Revenue's new fiscal note on UTC still predicts negative impact
SPRINGFIELD - State Revenue Director Brian Hamer predicted last year that the proposed University Town Center (UTC) in Glen Carbon would cannibalize other retailers, but his new report on the mall replaces that clear warning with fuzzy estimates.
Hamer still expects negative impact on state revenues but in a Feb. 5 fiscal note he declared that he didn't know the depth or duration of the impact.
Last year he predicted the mall would cost the state $15 million a year in lost taxes.
UTC developers propose to divert about $15 million a year in sales tax revenues from the state treasury to the mall for repayment of at least $300 million in bonds.
Hamer predicted last year that almost all sales at the mall would migrate from other stores in the region, but he changed his mind after developers offered his department 3 percent of sales tax collections.
His new fiscal note casts aside evidence that a similar mall in Kansas put many retailers out of business, and relies instead on statistics from UTC developers.
A bill in the Illinois legislature to authorize state financing for the mall would provide a review of possible cannibalization after seven years.
If the review finds that UTC diminished state revenues by wrecking other retail outlets, the state wouldn't allow development of any more malls with state sales tax financing.

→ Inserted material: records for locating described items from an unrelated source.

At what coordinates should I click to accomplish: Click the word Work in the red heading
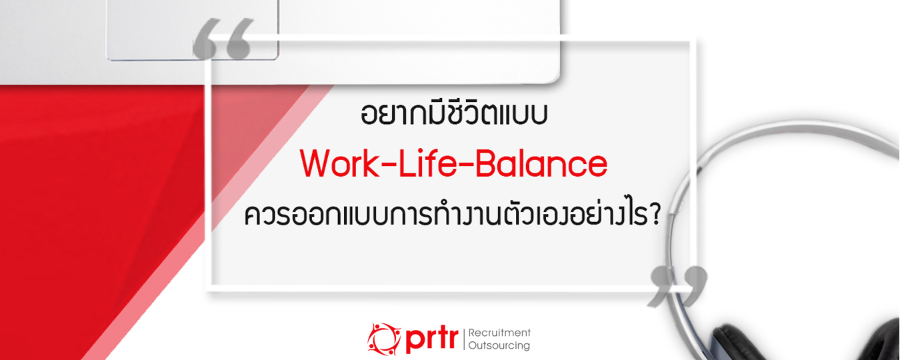coord(339,163)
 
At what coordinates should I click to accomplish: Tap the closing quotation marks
coord(678,287)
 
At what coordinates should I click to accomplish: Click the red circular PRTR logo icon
coord(384,338)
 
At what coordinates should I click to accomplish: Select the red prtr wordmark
coord(431,340)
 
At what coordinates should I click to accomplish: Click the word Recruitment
coord(499,333)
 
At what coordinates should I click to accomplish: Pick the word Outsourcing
coord(499,345)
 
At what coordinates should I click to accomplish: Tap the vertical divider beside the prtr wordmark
coord(463,339)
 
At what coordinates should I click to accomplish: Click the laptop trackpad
coord(193,29)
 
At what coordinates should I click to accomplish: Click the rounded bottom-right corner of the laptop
coord(553,79)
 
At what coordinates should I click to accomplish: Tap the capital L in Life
coord(407,163)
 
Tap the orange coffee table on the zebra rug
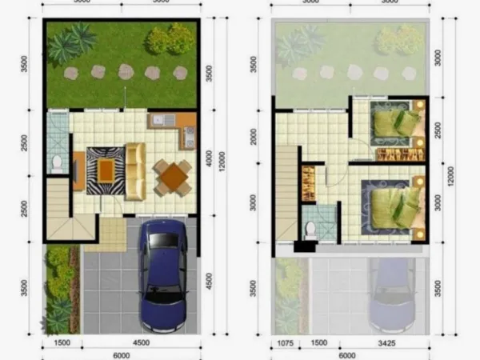click(x=106, y=167)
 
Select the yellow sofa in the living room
click(x=135, y=169)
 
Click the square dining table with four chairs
click(x=172, y=177)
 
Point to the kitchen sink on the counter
click(x=160, y=121)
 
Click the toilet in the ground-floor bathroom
click(x=56, y=164)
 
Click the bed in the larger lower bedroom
click(x=393, y=203)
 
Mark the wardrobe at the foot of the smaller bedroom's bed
click(x=392, y=154)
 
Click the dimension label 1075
click(x=285, y=343)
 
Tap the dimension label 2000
click(x=254, y=138)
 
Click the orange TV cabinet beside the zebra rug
click(x=78, y=170)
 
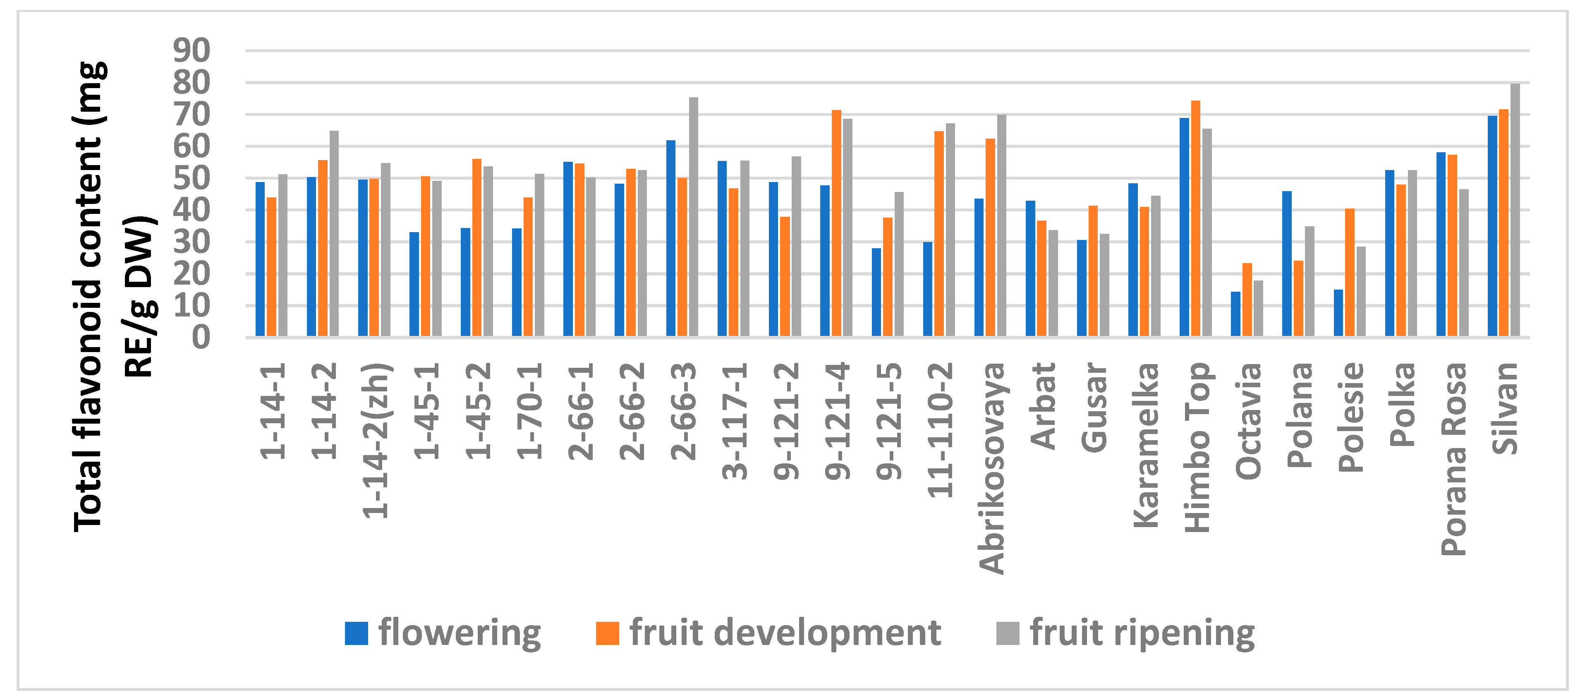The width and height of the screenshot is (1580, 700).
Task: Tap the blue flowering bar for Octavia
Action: coord(1235,314)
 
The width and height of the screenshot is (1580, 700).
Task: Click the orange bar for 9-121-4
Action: coord(836,223)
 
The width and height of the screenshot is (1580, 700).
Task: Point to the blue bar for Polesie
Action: coord(1338,313)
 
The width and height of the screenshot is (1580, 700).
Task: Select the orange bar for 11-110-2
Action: coord(939,234)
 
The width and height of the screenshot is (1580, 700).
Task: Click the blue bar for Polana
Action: coord(1287,264)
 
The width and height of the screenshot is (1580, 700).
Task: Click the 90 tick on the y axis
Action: coord(192,50)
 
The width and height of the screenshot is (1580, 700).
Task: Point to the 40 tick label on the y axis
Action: coord(192,210)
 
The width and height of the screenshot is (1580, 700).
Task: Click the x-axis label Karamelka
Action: coord(1144,445)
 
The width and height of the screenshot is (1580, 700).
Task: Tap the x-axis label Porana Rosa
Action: coord(1453,459)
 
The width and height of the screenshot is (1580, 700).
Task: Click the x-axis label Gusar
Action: coord(1093,408)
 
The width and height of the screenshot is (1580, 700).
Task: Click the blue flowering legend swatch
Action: coord(357,633)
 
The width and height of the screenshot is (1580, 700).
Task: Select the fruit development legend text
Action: coord(785,633)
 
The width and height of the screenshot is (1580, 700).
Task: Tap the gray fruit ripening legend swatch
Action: coord(1008,633)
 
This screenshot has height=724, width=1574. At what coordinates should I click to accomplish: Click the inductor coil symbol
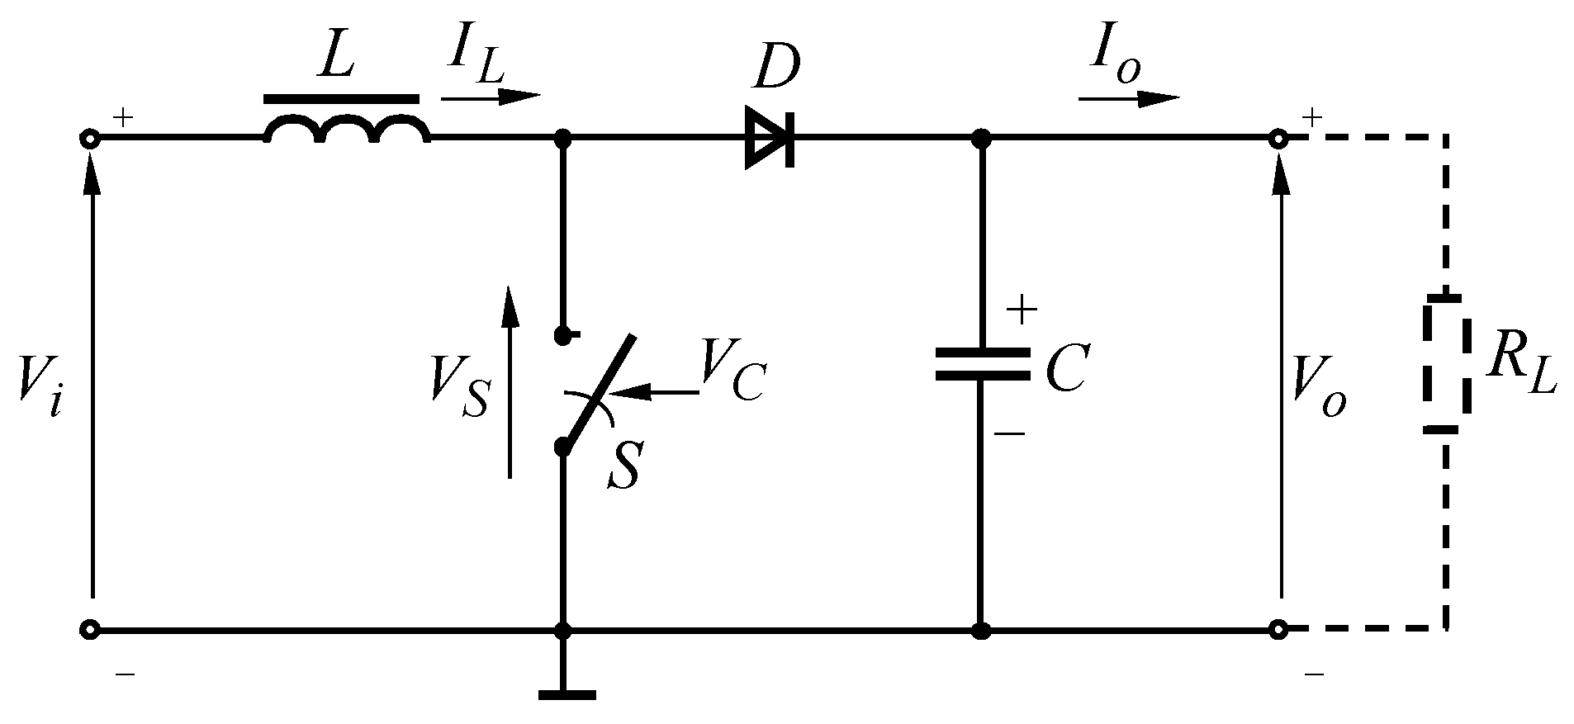[347, 130]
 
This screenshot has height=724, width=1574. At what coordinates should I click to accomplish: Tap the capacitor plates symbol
[982, 364]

The UTC development group includes Bruce Holland of Holland Construction and John Costello, son of Congressman Jerry Costello.
Last year's bill passed the House and the Senate, but Gov. Pat Quinn signed an amendatory veto that would have split sales taxes with the mall on a 50-50 basis.
Developers rejected the split and prepared a new bill for the current session.
They propose to capture all sales taxes from "destination" tenants and "entertainment users" while letting the state keep other sales taxes.
A destination tenant would mean a store with at least 150,000 square feet of floor space and an initial investment of at least $30 million.
An entertainment user would mean an amusement park occupying at least 50 acres, with an initial investment of at least $100 million.
Hamer then set about calculating the new proposal's effect on state revenues.
"We began with information on the developers' proposed tenants for UTC," he wrote.
"This information is very general," he wrote.
"This proposed tenant list did not include an amusement park, and recent public comments by the developers have proposed a large scale amusement park as part of UTC, so we added a large scale amusement park to the tenant list."
He wrote that he did not have enough information to determine how sales taxes would be used for debt service or for how many years.
"These answers would depend on the developments' total cost, on the amount of bonds issued, on how bond repayment is restructured, and on the interest rate for the bonds," he wrote.
"We currently have only the most limited information on proposed development costs, and this information is not only outdated but also incomplete," he wrote.
"We have no information about the planned bond issues," he wrote.
"There will be an early net positive impact in the construction phase from construction spending and associated employment, but a net negative impact thereafter once UTC is operational and as taxable sales are displaced from outside of the district," he wrote.
He wrote that an economic impact study for UTC suggested that 61-70 percent of taxable sales would be displaced from elsewhere in Illinois.
"Please note that we do not account for the possibility that jobs and their associated income will be lost outside of UTC because of sales displacement and its negative effect on outside Illinois businesses," he wrote.
"To the extent that this occurs, the negative state revenue effects will be larger," he wrote.
He estimated state revenue from construction at $40 million.
"To the extent that the income and spending is taxed by other states, as could happen for example if taxable materials are purchased and taxed across the border in Missouri, the estimated revenue gain from construction could be significantly lower," he wrote.
On Feb. 11 the House Revenue and Finance Committee referred the bill to its subcommittee on sales taxes.